> [The input]

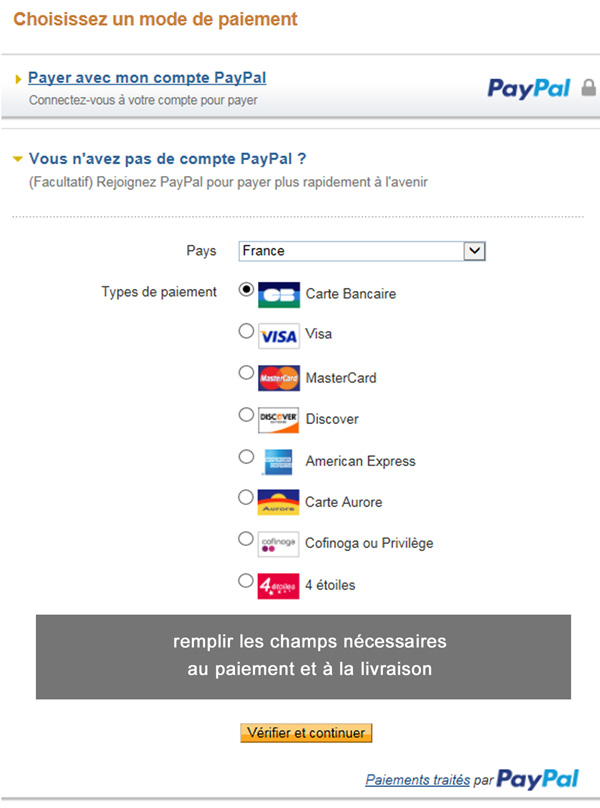This screenshot has width=600, height=808.
Task: Click the grey remplir les champs banner
Action: pos(303,656)
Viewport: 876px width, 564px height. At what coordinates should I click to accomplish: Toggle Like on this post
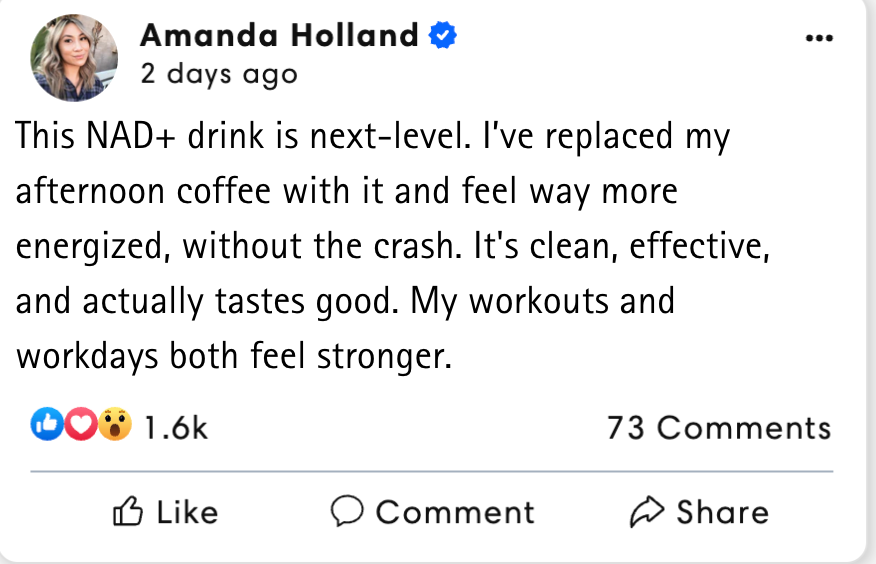[166, 512]
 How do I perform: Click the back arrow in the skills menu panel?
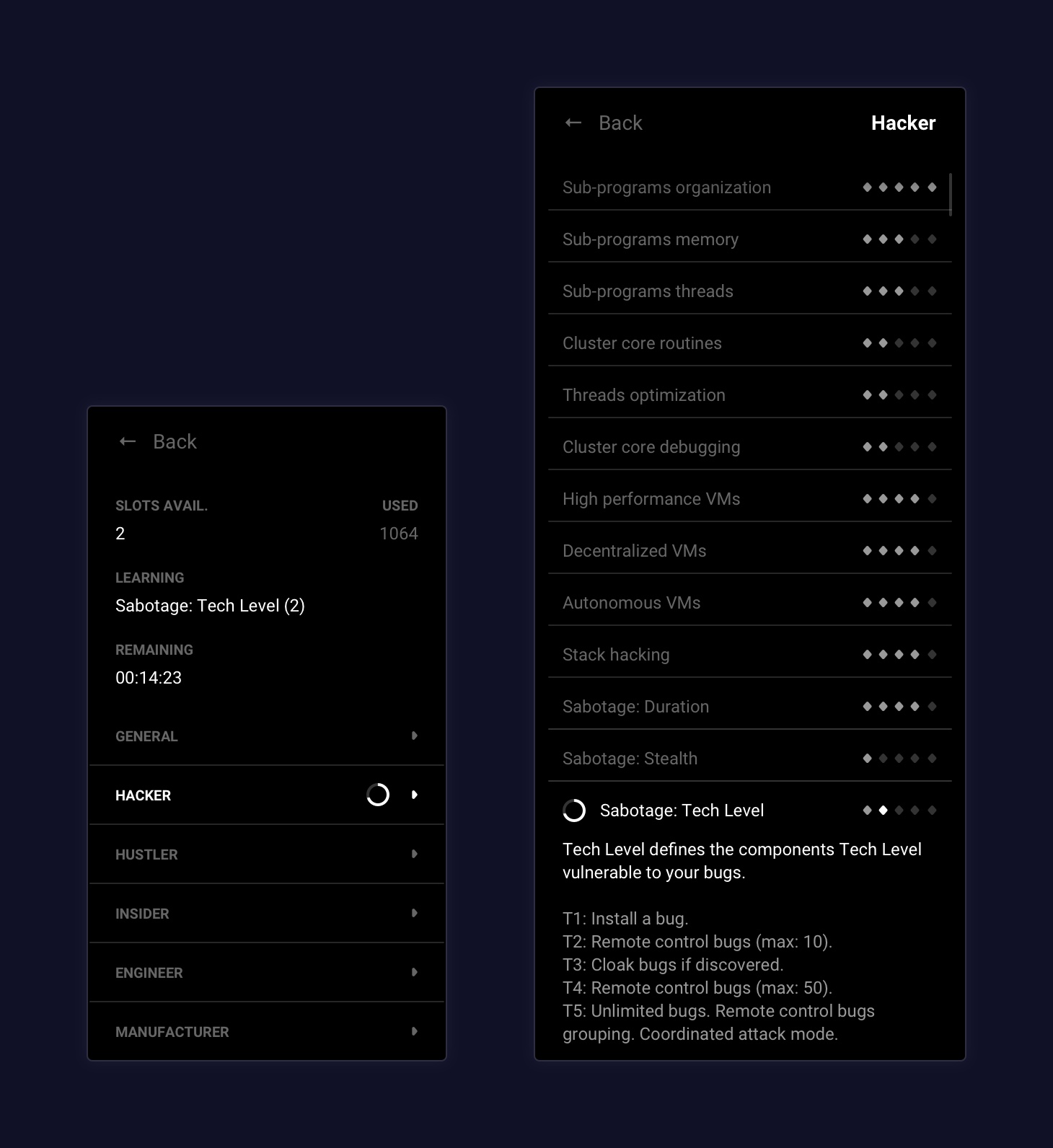pos(128,441)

> [Activity]
The required output is the lines from the one containing "Viewport: 876px width, 564px" through the end of the data, printed exactly, with no pictures.

> [Result of the task]
Viewport: 876px width, 564px height. At what coordinates should I click to accomplish: Toggle Like on this post
[166, 512]
 How do I perform: Click the back arrow in the skills menu panel?
pos(128,441)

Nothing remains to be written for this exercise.